__Exercise brief__:
Please return the lines below verbatim, beginning at the one that has "Enable the 高度な設定 checkbox" and stopping after the one that has "Image resolution: width=463", and add no other lines.

*** Exercise inputs Section Begins ***

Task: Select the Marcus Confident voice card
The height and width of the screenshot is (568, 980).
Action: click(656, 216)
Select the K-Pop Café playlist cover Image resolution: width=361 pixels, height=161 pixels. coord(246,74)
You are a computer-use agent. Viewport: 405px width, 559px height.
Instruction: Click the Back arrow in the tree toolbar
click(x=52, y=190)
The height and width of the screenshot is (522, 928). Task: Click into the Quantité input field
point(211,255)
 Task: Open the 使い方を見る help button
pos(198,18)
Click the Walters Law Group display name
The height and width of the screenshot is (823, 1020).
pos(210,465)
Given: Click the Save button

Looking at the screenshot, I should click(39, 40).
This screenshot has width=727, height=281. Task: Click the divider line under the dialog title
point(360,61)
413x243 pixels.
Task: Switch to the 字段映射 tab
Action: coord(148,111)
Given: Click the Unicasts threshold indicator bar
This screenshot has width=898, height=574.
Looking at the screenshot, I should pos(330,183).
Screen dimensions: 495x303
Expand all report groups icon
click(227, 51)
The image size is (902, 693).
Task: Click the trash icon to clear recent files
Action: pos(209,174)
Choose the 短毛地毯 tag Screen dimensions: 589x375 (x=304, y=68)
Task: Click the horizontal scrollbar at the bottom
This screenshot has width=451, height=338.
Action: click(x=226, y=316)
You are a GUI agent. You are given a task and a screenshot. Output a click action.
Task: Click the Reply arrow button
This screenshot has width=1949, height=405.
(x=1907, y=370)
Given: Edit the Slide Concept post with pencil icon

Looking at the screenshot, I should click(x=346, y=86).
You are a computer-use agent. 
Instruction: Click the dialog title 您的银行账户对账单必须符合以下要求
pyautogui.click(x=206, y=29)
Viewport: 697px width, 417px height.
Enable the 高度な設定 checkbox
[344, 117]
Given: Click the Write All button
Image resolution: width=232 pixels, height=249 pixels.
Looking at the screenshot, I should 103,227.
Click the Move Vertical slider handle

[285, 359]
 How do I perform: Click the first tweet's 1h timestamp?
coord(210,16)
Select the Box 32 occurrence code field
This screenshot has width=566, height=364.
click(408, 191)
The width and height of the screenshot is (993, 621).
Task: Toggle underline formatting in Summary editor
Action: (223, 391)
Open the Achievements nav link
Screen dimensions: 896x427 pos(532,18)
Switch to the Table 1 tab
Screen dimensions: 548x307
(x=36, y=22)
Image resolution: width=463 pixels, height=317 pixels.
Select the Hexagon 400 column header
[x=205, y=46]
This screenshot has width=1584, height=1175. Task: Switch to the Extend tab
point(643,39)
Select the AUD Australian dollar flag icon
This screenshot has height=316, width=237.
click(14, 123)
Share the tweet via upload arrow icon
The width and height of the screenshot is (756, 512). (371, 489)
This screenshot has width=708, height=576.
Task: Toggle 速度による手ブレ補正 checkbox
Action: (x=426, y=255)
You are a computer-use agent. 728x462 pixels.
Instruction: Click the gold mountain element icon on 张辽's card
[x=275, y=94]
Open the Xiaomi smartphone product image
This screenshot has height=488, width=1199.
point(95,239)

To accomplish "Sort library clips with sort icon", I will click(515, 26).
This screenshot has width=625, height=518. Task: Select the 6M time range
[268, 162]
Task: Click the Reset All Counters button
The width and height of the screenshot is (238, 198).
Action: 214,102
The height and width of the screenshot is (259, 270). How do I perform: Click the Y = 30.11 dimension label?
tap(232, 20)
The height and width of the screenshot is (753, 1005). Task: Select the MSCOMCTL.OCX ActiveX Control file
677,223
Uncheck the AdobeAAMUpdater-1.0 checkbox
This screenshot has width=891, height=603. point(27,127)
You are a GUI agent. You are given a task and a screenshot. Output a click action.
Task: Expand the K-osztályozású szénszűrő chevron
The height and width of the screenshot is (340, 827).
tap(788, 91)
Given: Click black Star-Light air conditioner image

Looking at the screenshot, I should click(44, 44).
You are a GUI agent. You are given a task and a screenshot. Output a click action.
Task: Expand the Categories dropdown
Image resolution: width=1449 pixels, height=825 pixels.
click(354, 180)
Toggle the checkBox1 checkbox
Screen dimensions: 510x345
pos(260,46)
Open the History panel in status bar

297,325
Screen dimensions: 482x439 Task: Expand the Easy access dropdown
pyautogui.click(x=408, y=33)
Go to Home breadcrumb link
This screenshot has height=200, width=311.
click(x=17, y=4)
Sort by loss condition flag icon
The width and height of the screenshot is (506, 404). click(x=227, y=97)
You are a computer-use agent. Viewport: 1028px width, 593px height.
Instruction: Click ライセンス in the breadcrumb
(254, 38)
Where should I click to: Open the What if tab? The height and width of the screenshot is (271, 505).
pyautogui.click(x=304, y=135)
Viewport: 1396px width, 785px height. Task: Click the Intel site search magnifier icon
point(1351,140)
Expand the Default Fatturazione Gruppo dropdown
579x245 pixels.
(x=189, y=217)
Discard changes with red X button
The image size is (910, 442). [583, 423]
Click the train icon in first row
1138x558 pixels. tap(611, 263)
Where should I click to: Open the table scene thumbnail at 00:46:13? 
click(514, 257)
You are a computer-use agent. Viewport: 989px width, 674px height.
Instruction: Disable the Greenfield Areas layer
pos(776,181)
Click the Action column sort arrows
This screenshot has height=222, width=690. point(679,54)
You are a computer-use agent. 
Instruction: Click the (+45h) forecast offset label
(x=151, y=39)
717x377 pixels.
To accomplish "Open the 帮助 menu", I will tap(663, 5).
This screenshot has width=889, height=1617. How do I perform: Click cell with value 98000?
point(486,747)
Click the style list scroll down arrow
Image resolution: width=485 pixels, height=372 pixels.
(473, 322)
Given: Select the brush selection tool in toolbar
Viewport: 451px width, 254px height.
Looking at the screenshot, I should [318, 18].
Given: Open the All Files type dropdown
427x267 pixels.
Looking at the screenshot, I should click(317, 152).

*** Exercise inputs Section Ends ***

__Problem solution__:
Enable the 高度な設定 checkbox
[344, 117]
Given: Click the Write All button
Image resolution: width=232 pixels, height=249 pixels.
Looking at the screenshot, I should 103,227.
Click the Move Vertical slider handle

[285, 359]
 How do I perform: Click the first tweet's 1h timestamp?
coord(210,16)
Select the Box 32 occurrence code field
This screenshot has width=566, height=364.
click(408, 191)
The width and height of the screenshot is (993, 621).
Task: Toggle underline formatting in Summary editor
Action: (223, 391)
Open the Achievements nav link
Screen dimensions: 896x427 pos(532,18)
Switch to the Table 1 tab
Screen dimensions: 548x307
(x=36, y=22)
Image resolution: width=463 pixels, height=317 pixels.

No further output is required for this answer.